Source data section start

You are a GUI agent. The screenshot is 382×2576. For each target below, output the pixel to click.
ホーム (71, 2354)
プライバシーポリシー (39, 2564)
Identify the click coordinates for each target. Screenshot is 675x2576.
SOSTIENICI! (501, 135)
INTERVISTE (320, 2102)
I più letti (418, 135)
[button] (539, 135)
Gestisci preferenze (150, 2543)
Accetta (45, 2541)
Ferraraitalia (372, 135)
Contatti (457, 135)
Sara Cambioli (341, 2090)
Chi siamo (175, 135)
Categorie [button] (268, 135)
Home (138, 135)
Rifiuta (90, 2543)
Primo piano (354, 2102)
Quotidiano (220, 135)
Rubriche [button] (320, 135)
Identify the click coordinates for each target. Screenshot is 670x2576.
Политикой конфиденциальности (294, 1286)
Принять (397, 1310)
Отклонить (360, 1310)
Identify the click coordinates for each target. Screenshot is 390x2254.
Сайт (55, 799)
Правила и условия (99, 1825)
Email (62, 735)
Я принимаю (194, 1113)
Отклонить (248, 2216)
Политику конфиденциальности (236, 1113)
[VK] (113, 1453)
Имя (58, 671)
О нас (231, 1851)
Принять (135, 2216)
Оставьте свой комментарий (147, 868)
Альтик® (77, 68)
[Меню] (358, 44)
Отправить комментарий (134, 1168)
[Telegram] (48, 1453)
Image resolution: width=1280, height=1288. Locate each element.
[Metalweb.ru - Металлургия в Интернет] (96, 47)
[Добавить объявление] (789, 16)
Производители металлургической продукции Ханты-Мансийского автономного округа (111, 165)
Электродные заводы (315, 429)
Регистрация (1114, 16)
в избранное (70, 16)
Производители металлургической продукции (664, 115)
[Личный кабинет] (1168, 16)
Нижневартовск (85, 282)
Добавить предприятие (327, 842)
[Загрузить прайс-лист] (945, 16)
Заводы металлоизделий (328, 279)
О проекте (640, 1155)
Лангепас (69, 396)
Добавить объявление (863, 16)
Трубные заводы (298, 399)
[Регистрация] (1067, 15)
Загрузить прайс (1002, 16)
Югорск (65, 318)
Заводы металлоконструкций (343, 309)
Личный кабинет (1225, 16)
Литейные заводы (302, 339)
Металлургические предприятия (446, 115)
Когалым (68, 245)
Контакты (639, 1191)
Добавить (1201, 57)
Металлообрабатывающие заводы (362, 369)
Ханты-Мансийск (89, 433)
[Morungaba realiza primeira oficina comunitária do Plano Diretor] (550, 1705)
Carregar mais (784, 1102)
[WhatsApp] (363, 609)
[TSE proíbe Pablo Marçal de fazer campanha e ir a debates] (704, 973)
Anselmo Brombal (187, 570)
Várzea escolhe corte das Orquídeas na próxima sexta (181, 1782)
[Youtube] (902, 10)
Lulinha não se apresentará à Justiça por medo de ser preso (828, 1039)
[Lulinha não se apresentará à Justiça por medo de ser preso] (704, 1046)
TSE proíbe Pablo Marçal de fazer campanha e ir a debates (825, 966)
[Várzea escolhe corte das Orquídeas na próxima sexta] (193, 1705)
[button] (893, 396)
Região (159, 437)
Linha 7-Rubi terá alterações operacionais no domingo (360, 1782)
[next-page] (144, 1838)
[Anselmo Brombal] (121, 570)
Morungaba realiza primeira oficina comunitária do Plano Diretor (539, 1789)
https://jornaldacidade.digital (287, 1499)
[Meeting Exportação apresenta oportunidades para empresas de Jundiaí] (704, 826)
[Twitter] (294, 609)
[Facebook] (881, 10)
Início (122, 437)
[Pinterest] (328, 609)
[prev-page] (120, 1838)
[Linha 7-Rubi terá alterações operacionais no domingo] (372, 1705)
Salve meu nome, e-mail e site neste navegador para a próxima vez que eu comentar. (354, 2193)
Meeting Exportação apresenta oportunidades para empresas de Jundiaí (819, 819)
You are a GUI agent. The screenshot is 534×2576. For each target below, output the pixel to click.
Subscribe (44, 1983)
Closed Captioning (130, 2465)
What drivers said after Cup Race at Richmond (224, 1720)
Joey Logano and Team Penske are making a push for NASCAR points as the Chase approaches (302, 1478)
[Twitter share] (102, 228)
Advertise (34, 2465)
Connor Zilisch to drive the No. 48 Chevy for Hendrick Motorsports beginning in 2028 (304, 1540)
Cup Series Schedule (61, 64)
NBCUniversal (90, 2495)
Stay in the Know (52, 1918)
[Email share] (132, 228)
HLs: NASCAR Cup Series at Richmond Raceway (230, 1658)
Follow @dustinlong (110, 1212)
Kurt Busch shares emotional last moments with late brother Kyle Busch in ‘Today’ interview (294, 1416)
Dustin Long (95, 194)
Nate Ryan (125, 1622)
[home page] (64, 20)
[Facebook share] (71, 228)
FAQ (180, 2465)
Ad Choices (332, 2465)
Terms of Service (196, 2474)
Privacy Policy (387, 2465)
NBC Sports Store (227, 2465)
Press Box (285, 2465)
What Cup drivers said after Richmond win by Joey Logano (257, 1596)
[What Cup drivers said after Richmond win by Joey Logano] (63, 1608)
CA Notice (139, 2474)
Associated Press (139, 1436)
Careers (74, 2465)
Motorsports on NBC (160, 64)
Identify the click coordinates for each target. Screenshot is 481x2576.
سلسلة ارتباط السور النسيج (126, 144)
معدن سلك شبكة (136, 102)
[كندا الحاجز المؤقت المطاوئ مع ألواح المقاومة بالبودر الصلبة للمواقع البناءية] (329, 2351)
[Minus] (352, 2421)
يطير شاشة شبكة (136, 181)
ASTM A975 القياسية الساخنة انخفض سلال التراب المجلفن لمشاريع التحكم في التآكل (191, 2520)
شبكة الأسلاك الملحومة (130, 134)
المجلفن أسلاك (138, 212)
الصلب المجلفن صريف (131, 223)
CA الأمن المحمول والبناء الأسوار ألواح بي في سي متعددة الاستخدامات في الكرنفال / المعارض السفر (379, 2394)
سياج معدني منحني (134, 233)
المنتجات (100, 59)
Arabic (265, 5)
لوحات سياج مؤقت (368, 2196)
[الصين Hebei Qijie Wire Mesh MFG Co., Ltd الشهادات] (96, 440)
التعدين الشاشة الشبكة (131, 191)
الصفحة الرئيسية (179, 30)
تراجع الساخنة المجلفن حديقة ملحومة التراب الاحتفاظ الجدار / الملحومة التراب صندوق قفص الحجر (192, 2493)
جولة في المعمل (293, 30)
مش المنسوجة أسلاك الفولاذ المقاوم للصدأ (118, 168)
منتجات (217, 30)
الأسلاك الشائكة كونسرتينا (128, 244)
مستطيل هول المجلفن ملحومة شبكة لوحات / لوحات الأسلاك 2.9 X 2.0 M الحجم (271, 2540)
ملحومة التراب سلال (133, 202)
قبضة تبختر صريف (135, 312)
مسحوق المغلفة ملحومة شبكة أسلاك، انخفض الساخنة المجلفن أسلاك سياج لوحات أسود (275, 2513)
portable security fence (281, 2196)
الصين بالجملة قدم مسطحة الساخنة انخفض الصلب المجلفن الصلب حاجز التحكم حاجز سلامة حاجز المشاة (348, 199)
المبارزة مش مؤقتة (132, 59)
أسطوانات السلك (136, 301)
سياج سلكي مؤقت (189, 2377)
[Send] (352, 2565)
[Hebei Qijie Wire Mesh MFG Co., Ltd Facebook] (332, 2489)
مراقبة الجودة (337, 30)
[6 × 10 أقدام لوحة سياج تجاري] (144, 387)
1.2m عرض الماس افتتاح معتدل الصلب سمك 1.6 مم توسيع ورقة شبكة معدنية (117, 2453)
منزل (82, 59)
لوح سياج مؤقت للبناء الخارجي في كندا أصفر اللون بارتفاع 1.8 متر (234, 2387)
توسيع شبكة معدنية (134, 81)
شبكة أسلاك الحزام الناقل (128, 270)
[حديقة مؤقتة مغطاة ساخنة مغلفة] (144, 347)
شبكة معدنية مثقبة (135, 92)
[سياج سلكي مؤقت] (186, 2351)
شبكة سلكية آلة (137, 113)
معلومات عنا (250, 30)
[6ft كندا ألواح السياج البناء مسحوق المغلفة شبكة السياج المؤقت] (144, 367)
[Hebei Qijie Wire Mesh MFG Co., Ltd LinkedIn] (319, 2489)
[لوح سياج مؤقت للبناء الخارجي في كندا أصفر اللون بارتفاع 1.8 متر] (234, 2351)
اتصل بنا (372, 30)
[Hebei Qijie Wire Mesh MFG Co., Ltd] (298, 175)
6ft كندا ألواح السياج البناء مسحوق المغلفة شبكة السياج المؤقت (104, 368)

Source data section end

*Task directions:* Write out each line above containing "комментарий".

*Exercise answer:*
Оставьте свой комментарий (147, 868)
Отправить комментарий (134, 1168)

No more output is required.